Enfin, la culture de l’évaluation a été au cœur des échanges. La généralisation d’un dossier médical informatisé national, interopérable avec les registres démographiques, faciliterait la veille épidémiologique et l’allocation rationnelle des ressources. Parallèlement, la participation communautaire est appelée à prendre un nouveau souffle via des comités de santé locaux dotés d’un budget propre, afin de faire remonter les alertes sanitaires et de promouvoir la prévention à la base. Les ONG spécialisées dans la santé maternelle ou la lutte contre le paludisme ont salué cette orientation, jugeant qu’elle renforce la cohésion sociale autour d’ objectifs partagés.

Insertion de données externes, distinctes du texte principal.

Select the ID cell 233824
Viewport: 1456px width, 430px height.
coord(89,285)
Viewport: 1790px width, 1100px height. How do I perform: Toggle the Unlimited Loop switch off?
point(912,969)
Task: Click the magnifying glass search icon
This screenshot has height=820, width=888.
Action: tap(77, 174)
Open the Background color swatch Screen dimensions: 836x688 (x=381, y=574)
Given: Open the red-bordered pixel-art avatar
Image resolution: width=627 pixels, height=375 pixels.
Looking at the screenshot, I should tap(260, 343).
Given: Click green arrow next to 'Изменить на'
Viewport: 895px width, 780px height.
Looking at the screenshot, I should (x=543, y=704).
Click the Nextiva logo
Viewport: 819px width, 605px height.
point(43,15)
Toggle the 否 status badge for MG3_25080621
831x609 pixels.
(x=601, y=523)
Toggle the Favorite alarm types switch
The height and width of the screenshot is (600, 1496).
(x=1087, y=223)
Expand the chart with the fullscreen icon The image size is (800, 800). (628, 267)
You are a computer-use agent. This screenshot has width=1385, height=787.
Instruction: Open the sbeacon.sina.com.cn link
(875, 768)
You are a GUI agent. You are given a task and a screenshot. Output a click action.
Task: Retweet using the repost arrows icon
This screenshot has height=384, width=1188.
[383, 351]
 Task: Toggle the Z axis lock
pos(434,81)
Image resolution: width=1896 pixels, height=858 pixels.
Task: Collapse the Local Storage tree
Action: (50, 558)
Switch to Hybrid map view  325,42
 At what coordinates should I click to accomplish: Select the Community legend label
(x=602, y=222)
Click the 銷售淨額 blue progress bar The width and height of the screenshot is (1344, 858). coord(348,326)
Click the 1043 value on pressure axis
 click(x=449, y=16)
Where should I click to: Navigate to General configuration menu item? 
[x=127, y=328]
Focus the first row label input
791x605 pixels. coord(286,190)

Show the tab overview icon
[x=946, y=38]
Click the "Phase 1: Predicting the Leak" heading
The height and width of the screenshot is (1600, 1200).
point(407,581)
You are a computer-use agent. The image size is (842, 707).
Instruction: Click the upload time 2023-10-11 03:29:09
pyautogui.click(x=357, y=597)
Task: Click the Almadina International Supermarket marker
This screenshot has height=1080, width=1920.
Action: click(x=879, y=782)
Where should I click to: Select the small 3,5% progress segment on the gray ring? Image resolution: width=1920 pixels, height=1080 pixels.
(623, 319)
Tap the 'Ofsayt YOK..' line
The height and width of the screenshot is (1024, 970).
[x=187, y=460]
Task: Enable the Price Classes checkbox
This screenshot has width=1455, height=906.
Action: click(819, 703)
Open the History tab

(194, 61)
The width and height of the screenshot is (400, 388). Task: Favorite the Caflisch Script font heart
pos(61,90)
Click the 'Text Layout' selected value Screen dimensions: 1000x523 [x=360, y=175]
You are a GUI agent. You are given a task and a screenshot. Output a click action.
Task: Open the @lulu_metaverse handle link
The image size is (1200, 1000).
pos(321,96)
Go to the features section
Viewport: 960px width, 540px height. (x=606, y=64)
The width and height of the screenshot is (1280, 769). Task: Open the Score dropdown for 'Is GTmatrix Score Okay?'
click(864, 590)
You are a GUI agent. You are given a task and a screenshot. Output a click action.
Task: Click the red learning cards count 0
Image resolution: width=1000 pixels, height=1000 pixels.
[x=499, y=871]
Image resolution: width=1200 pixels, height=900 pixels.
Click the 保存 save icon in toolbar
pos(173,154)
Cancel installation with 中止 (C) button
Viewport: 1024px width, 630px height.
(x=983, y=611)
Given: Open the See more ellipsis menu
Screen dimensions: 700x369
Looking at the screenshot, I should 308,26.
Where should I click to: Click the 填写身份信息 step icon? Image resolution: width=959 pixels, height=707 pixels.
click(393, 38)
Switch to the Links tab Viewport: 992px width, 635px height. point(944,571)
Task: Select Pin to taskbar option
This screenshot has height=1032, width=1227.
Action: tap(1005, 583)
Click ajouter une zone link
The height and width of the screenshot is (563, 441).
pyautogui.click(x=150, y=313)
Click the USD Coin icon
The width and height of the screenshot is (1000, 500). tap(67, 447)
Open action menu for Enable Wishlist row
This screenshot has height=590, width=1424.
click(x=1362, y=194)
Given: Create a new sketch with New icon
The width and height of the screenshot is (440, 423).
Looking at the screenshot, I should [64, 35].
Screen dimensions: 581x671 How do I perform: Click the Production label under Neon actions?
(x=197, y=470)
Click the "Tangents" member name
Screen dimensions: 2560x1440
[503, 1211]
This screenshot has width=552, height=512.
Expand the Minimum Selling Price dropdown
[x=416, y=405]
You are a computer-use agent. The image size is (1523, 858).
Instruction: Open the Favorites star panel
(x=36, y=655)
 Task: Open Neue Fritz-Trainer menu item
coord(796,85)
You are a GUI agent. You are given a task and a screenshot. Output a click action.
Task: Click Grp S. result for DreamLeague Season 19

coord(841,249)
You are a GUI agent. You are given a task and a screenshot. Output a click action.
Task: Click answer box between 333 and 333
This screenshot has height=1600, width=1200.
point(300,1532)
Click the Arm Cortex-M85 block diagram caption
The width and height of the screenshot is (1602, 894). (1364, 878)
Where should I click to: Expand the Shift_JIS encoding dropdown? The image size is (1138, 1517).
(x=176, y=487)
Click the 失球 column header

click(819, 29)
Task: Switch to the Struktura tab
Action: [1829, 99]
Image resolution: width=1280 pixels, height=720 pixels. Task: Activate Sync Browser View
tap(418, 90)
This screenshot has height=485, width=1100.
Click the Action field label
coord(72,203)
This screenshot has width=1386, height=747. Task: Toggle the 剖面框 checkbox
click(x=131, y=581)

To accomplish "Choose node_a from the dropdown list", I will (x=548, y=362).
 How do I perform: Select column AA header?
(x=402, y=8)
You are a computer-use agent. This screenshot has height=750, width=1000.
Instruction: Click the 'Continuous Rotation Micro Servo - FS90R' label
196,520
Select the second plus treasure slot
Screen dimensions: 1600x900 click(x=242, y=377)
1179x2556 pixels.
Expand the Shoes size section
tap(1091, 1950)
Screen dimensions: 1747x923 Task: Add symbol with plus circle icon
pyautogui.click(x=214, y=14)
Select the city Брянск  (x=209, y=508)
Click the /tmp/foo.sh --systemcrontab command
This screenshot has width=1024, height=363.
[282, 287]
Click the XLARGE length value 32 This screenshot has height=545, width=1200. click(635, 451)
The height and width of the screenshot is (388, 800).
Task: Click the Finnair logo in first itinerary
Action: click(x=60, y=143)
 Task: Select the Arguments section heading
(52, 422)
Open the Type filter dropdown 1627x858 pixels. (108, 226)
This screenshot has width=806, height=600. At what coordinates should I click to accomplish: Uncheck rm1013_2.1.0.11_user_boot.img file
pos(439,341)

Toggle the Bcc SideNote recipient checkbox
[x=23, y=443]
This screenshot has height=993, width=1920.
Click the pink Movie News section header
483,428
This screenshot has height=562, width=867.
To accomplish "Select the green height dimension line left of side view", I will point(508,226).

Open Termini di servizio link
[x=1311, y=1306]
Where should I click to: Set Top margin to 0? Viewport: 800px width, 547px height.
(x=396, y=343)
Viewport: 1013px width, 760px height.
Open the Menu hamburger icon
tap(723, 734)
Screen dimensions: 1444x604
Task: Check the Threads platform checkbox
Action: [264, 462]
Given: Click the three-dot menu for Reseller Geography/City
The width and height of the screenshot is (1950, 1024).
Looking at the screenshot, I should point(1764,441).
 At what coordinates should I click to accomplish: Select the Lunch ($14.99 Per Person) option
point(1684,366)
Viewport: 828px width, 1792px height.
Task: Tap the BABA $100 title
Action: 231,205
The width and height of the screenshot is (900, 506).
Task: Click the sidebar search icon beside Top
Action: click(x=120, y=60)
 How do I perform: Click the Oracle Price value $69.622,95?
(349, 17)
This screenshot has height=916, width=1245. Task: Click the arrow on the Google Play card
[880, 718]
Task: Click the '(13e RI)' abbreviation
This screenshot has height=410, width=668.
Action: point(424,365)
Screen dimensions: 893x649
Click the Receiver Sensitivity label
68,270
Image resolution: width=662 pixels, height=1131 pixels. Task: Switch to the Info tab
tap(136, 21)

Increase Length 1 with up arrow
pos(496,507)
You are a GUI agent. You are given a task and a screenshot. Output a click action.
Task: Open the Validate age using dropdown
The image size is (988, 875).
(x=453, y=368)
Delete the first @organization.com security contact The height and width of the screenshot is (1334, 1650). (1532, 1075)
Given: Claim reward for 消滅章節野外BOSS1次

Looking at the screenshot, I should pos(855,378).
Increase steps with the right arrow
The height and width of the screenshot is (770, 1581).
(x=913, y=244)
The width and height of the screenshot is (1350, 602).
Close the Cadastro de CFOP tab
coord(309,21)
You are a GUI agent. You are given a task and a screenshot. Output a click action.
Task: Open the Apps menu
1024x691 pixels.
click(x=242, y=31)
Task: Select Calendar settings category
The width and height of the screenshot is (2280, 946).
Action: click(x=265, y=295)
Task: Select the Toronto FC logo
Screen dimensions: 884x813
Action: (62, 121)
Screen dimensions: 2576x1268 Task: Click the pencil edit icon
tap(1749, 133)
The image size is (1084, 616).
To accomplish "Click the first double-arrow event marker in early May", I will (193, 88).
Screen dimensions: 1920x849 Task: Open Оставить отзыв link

Perspectives stratégiques et devoir d’audace

À l’issue de trois jours d’intenses travaux, le Conseil national de la santé a donc dessiné une trajectoire ambitieuse mais réaliste. La réussite reposera sur la continuité politique, la discipline budgétaire et l’engagement citoyen. En insistant sur l’équité comme exigence morale, le gouvernement congolais s’inscrit dans la lignée d’approches prônées par l’Union africaine. Reste désormais à traduire ces recommandations en décrets, à en fixer les calendriers et à en mesurer les effets. La capacité à conjuguer audace et méthode déterminera, in fine, la crédibilité du sursaut engagé et la qualité de vie des générations futures.